Instructions for the task: A complete, exact copy of the records below is the required result.

Source data:
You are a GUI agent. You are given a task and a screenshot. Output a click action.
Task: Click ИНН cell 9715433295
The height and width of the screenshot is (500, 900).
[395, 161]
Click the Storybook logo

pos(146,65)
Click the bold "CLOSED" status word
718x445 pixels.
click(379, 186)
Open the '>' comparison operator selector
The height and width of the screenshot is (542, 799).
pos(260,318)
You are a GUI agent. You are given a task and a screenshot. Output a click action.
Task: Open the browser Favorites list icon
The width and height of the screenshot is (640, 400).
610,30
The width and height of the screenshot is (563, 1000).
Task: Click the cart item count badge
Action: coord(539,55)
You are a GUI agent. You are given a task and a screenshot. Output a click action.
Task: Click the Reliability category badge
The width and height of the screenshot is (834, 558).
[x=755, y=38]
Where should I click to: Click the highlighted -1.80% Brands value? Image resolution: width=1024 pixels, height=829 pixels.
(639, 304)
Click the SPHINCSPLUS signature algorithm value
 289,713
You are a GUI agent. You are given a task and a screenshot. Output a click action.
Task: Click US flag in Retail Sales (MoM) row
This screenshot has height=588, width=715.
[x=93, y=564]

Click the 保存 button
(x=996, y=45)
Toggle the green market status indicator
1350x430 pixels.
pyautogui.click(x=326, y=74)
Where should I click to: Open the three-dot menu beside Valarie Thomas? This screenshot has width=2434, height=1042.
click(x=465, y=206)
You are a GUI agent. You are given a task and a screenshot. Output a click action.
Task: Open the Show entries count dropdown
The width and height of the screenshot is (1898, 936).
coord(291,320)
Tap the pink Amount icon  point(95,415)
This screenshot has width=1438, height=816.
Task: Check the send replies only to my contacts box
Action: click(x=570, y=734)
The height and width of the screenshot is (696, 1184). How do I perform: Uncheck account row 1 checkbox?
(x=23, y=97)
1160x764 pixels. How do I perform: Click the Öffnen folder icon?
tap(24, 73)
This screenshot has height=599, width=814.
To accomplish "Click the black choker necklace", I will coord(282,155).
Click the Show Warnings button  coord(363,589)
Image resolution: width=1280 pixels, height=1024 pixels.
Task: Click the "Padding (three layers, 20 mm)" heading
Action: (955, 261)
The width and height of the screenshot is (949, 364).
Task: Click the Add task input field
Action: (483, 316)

Task answer:
You are a GUI agent. You are given a task and a screenshot. Output a click action.
Task: Click ИНН cell 9715433295
The height and width of the screenshot is (500, 900).
[395, 161]
Click the Storybook logo

pos(146,65)
Click the bold "CLOSED" status word
718x445 pixels.
click(379, 186)
Open the '>' comparison operator selector
The height and width of the screenshot is (542, 799).
pos(260,318)
You are a GUI agent. You are given a task and a screenshot. Output a click action.
Task: Open the browser Favorites list icon
The width and height of the screenshot is (640, 400).
610,30
The width and height of the screenshot is (563, 1000).
Task: Click the cart item count badge
Action: coord(539,55)
You are a GUI agent. You are given a task and a screenshot. Output a click action.
Task: Click the Reliability category badge
The width and height of the screenshot is (834, 558).
[x=755, y=38]
Where should I click to: Click the highlighted -1.80% Brands value? Image resolution: width=1024 pixels, height=829 pixels.
(639, 304)
Click the SPHINCSPLUS signature algorithm value
 289,713
You are a GUI agent. You are given a task and a screenshot. Output a click action.
Task: Click US flag in Retail Sales (MoM) row
This screenshot has height=588, width=715.
[x=93, y=564]

Click the 保存 button
(x=996, y=45)
Toggle the green market status indicator
1350x430 pixels.
pyautogui.click(x=326, y=74)
Where should I click to: Open the three-dot menu beside Valarie Thomas? This screenshot has width=2434, height=1042.
click(x=465, y=206)
You are a GUI agent. You are given a task and a screenshot. Output a click action.
Task: Open the Show entries count dropdown
The width and height of the screenshot is (1898, 936).
coord(291,320)
Tap the pink Amount icon  point(95,415)
This screenshot has width=1438, height=816.
Task: Check the send replies only to my contacts box
Action: click(x=570, y=734)
The height and width of the screenshot is (696, 1184). How do I perform: Uncheck account row 1 checkbox?
(x=23, y=97)
1160x764 pixels. How do I perform: Click the Öffnen folder icon?
tap(24, 73)
This screenshot has height=599, width=814.
To accomplish "Click the black choker necklace", I will coord(282,155).
Click the Show Warnings button  coord(363,589)
Image resolution: width=1280 pixels, height=1024 pixels.
Task: Click the "Padding (three layers, 20 mm)" heading
Action: (955, 261)
The width and height of the screenshot is (949, 364).
Task: Click the Add task input field
Action: (483, 316)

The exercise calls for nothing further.